THE EXISTENCE OF GROUND STATE NORMALIZED SOLUTIONS FOR CHERN-SIMONS-SCHRÖDINGER SYSTEMS*

doi:10.1007/s10473-023-0620-7

Abstract

Abstract: In this paper, we study normalized solutions of the Chern-Simons-Schrödinger system with general nonlinearity and a potential in $H^{1}(\mathbb{R}^{2})$. When the nonlinearity satisfies some general 3-superlinear conditions, we obtain the existence of ground state normalized solutions by using the minimax procedure proposed by Jeanjean in [L. Jeanjean, Existence of solutions with prescribed norm for semilinear elliptic equations, Nonlinear Anal. (1997)].

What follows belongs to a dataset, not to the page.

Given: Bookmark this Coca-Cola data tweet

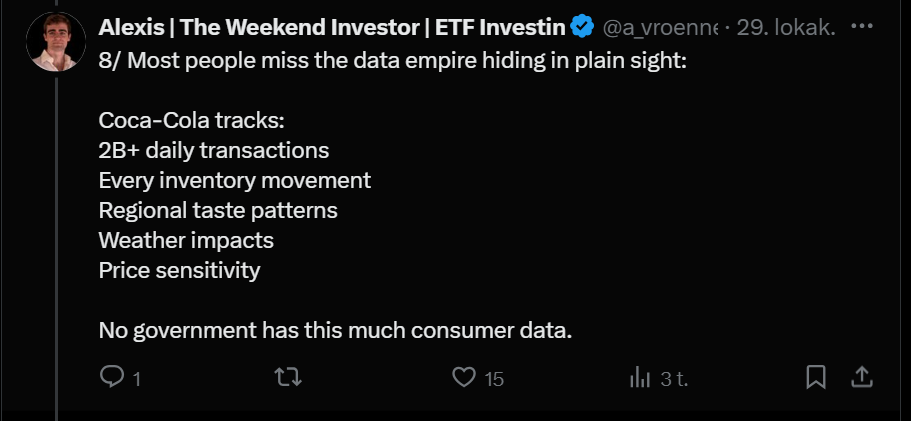Looking at the screenshot, I should [x=816, y=377].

Key words: Chern-Simons-Schrödinger system;, non-constant potential, Pohožaev identity;, ground state normalized solution

CLC Number:

35A01

Yu MAO, Xingping WU, Chunlei TANG. THE EXISTENCE OF GROUND STATE NORMALIZED SOLUTIONS FOR CHERN-SIMONS-SCHRÖDINGER SYSTEMS^*[J].Acta mathematica scientia,Series B, 2023, 43(6): 2649-2661.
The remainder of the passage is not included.